____ Records to process

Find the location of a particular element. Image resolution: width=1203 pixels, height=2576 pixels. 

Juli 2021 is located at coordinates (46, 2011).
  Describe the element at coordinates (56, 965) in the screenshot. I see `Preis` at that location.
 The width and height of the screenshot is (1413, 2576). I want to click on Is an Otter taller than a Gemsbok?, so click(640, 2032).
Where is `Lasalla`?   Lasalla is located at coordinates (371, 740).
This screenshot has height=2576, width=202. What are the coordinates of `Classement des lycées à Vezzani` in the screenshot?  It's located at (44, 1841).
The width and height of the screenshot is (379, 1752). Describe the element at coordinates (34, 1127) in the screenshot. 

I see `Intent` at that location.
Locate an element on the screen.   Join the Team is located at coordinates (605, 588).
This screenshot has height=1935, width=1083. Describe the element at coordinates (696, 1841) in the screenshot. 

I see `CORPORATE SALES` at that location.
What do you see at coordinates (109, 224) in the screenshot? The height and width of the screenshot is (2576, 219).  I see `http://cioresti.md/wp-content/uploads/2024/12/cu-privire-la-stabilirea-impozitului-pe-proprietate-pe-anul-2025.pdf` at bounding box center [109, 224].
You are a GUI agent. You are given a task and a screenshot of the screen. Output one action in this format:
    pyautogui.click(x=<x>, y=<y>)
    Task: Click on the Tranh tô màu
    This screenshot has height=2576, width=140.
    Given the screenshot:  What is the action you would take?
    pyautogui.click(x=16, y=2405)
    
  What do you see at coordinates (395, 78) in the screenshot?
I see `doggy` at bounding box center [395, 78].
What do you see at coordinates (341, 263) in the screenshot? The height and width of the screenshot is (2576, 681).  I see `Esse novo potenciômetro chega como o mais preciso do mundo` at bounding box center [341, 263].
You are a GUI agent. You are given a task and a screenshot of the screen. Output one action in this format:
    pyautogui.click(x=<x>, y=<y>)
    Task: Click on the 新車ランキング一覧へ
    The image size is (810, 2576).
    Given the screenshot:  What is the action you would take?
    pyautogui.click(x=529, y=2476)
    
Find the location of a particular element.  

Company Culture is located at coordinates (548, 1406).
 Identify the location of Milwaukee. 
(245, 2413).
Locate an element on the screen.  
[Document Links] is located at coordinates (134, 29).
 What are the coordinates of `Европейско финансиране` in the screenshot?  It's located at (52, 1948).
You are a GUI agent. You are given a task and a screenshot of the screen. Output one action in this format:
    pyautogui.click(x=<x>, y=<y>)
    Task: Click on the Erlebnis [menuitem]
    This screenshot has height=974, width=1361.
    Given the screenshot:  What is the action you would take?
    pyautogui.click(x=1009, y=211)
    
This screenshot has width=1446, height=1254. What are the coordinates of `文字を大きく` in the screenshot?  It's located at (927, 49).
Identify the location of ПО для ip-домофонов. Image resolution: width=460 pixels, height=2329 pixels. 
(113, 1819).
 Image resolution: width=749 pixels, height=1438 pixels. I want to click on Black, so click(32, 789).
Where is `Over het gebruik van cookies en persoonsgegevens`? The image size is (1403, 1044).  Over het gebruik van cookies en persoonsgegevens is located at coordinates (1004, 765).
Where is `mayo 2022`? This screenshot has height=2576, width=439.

________

• Written problem: Please count the lines in the entries above that contain the word "Find" and reply with only that number.

• Answer to the task: 2